Dejó de hablar y miró a Genaro, quien seguía bien dormido.

– A Genaro le importan un pepino las explicaciones -dijo-. Él actúa. Mi benefactor lo empujaba constantemente a que enfrentara problemas insolubles. Así entró de pleno al lado izquierdo y nunca tuvo oportunidad de hacerse preguntas.

– ¿Es mejor ser así, don Juan?

– Eso depende. Para él, es perfecto. Para ti y para mí no, porque de una manera o de otra, nosotros nos vemos obligados a explicar. Genaro o mi benefactor son más como los antiguos videntes que como los nuevos: pueden controlar el resplandor de la conciencia y hacer lo que quieran con él.

Se puso de pie sobre el petate en el que estábamos sentados y estiró los brazos y las piernas. Le rogué que siguiera hablando. Sonrió y dijo que yo necesitaba descansar, que mi concentración menguaba.

Alguien tocó a la puerta. Me desperté. Era de noche. Durante un momento no pude recordar donde me hallaba. Había algo en mí que parecía estar distante, era como si una parte de mí siguiera dormida, y sin embargo estaba completamente despierto. Por la ventana abierta brillaba la luz de la luna.

Vi que don Genaro se incorporó y fue hacia la puerta. Me di cuenta entonces de que estaba en su casa. Don Juan estaba echado de lado, profundamente dormido sobre un petate en el suelo. Tenía yo la clara impresión de que los tres nos habíamos quedado dormidos después de regresar agotados de un viaje a las montañas.

Don Genaro encendió su quinqué. Lo seguí a la cocina. Alguien le había traído una olla de guisado caliente y una canasta de tortillas.

– ¿Quién le trajo comida? -le pregunté-. ¿Tiene usted por ahí una vieja que le calienta las tortillas?

Don Juan había entrado a la cocina. Ambos me miraron, sonriendo. Por alguna razón, sus sonrisas me resultaban aterradoras. Poseído por un pánico incontrolable, estaba yo a punto de gritar cuando don Juan me golpeó en la espalda y me hizo cambiar a un estado de conciencia acrecentada. En un instante me di cuenta de que quizá mientras dormía, o al momento de despertar, había regresado a la conciencia de todos los días.

La sensación que experimenté entonces, ya de vuelta en la conciencia acrecentada, fue una mezcla de alivio, enojo y la más aguda tristeza. Sentía alivio al volver a ser yo mismo, porque había llegado a considerar que esos estados incomprensibles constituían mi verdadero ser. La razón era muy sencilla, en esos estados me sentía completo, nada me faltaba ni me sobraba.
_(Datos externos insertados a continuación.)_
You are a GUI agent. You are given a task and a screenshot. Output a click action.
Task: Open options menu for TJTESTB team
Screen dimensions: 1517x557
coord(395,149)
Mi enojo y mi tristeza eran una reacción ante mi impotencia, ante las limitaciones de mi ser cotidiano.

Le pedí a don Juan que me explicara cómo era posible que yo hiciera lo que estaba haciendo. En mi nivel de conciencia normal yo no podía recordar nada de lo que había hecho en estados de conciencia acrecentada, aunque mi vida dependiera de ello. Pero una vez que entraba en la conciencia acrecentada podía yo contemplar el pasado y recordar todo; podía rendir cuentas de todo lo que había hecho en los dos estados; incluso podía acordarme de mi incapacidad para recordar.